First, an electronic device according to one embodiment is described.
1 and 2 illustrate a method for forming an electronic device according to one embodiment. 1A to 1D, FIG. 2A, and FIG. 2B are schematic cross-sectional views of the main part of each process in forming an electronic device.

  First, as illustrated in FIG. 1A, the adhesive layer 120 is formed on the support 110. For the support 110, a metal substrate, a glass substrate, a printed substrate, a semiconductor substrate, a ceramic substrate, or the like is used. For the adhesive layer 120, in addition to an adhesive film in which an adhesive is formed on a substrate, a material in which an adhesive is applied on a support 110 by a spin coating method, a spray coating method, a printing method, or the like is used. As the pressure-sensitive adhesive for the pressure-sensitive adhesive layer 120, a heat-foaming pressure-sensitive adhesive that foams by heating to reduce the pressure-sensitive adhesive force, a UV-foaming pressure-sensitive adhesive that foams by irradiation with ultraviolet rays and has a pressure-sensitive adhesive strength, etc. are used.

  Next, as shown in FIG. 1B, the semiconductor element 130 (semiconductor chip) on the adhesive layer 120 is face-down with the surface (terminal surface) 130a on which the terminal 131 is provided facing the adhesive layer 120 side.

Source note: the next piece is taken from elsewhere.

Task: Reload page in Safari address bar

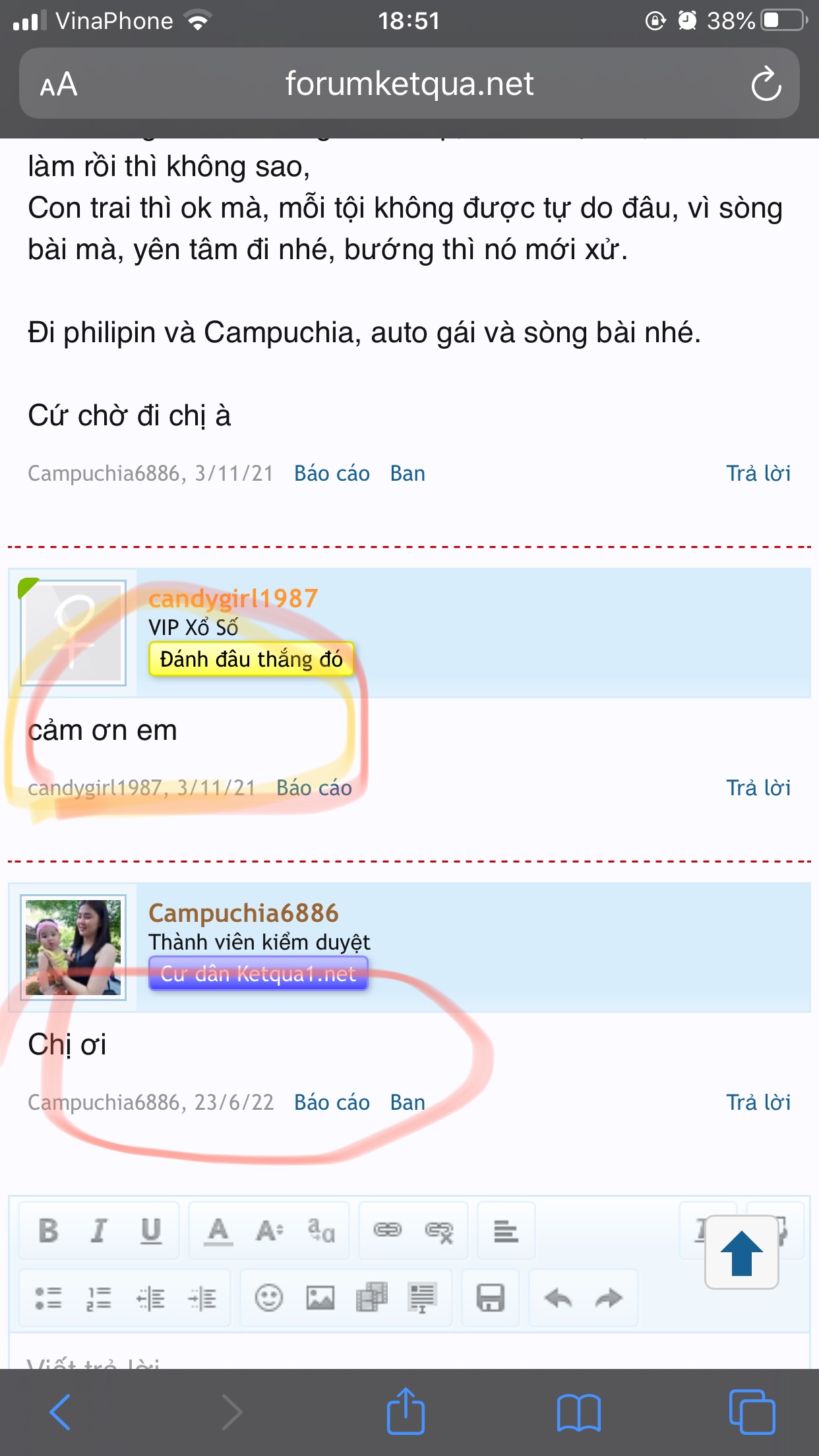Action: [766, 84]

It is arranged with.

  FIG. 1B illustrates one semiconductor element 130, but a plurality of semiconductor elements 130 may be provided on the adhesive layer 120. In addition to one or more semiconductor elements 130, various electronic components such as a chip capacitor may be provided on the adhesive layer 120. In the following FIG. 1C, FIG. 1D, FIG. 2A and FIG. 2B, and in FIG. 3A to FIG. One semiconductor element 130 will be described as an example.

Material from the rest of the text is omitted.